New conversational model
Real world is a stubborn place. It is complex in ways that resist abstraction and modeling. It notices and reacts to our attempts to affect it. Nor can we hope to examine it objectively by pre-defined rules or by programmed state machines.
The fundamental aspect can’t be ignored is the probabilistic nature of the model that will serve those dialogs.
The complexity of the system increases with the number of variables, leading the conversation to a certain function instead of another. Hence, the obligation to move away from rule-based systems and embrace uncertainty, probability and statistic.
Once the limitations of those approaches are unveiled, we are ready to attain context and sequentiality in a completely different way. We should let machine learning do what it can do best: calculate predictions over large amount of input.
The system should being able to replicate human behavior by learning from real conversation segments.
The model should inquiry the system for getting more informations and take more plausible decisions on what to present to the user. With those premises, machine learning is entering into the game, and it comes with the form of neural networks.

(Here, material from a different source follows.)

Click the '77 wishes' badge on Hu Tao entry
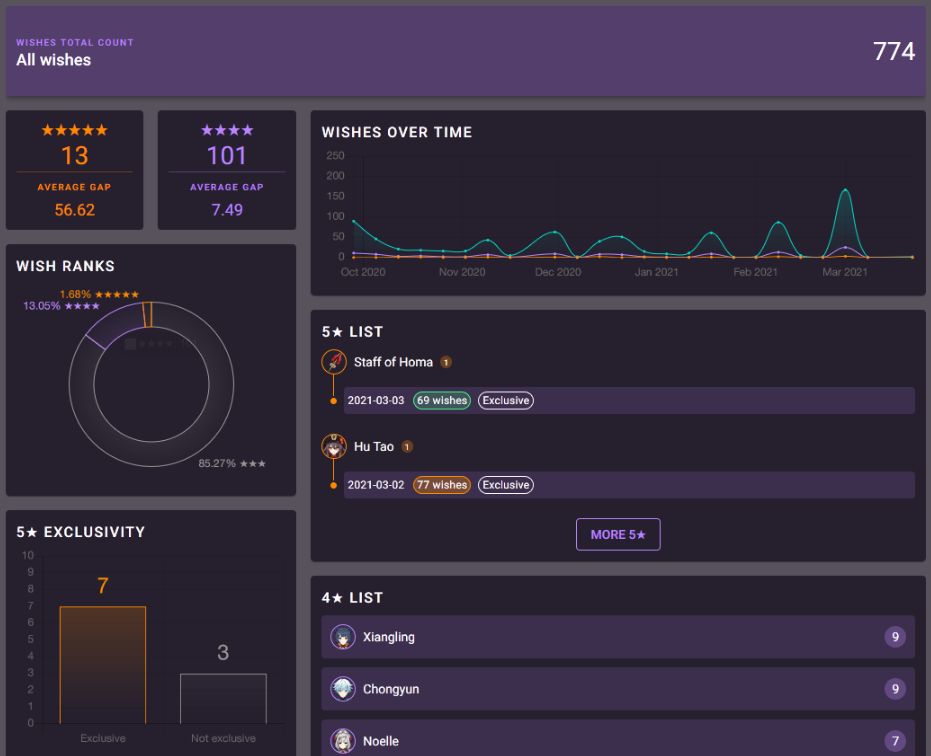The image size is (931, 756). click(x=441, y=485)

Neural networks are adaptable systems whose ability to learn comes from varying the strength of connections between its artificial neurons. They are basically universal function approximators. I described neural networks for intention classification by using convolutions for grasping the semantics behind user’s sentences.

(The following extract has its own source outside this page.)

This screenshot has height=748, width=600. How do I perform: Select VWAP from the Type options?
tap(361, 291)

For helping the classifier could be provided, other than the raw text, a set of discrete features bring informations that share some predictive relation with the action to choose. Those informations could be somehow related to text itself, but also they could be contextual to the user profile or to the ongoing marketing campaigns promoted by the merchant.
For example, a particular search request should be directed into a special promotion? The time of the day can affect the query selection because in the night a camomile sells better than black tea? Just feed the classifier with those features, and let ML to do the hard work.
The new conversational model should not just understand the single intention of a phrase, but elaborate it in the overall context the user has engaged with the Chatbot.
Time series models
The concept of time series is dependent on the idea that past behavior can be used to predict future behavior. In sequence-based models, the output is not just determined by the last input, like in regression predictive models, but also by its proceedings. This peculiar predictor should have some interesting characteristics. Latests input affect more the final output than the ones far away in time, and those models should be able to override, remove, remember qualifiers along the sequence. Long short-term memory (LSTM) units come to our rescue. LSTMs can remember values over arbitrary event series and they are a more sophisticated extension of the recurrent neural networks.
Multi-task learning (MTL)
Consider a hypothetical recommender that has learned to predict your preferences about cars. A mono-task system could be trained to give a single output that might match the car model with your profile. A multi-task model could be trained to not only return you the model’s name, but also the color, the engine type, the accessories. MTL aims to solve simultaneously multiple classification tasks within the same neural network. We can view MTL as a form of transfer learning where commonalities and differences across tasks are exploited to improve the overall learning efficiency. It seems that neural networks love diversity: more tasks they learn more accurate are their predictions, compared to training them separately. The conversational engine I created uses multi-task learning (MTL). It not merely returns a single label, but instead it returns a fine-grained set of parameters that add expressiveness into the behavior of the Chatbot.
Neural network architecture
My proposition is about to use both (CNN, LSTM) in a fully-connected neural network, in order to leverage classification qualities of CNN with the sequentiality of LSTM. That means, a particular meaning of an user’s utterance is not considered alone like the current state of the art of Chatbot classifiers, but it is evaluated in the context of the conversation. Fully-connected neural network means that the different layers of the network (CNN, LSTM) are affected by the sames feed-forward and back-propagation iterations.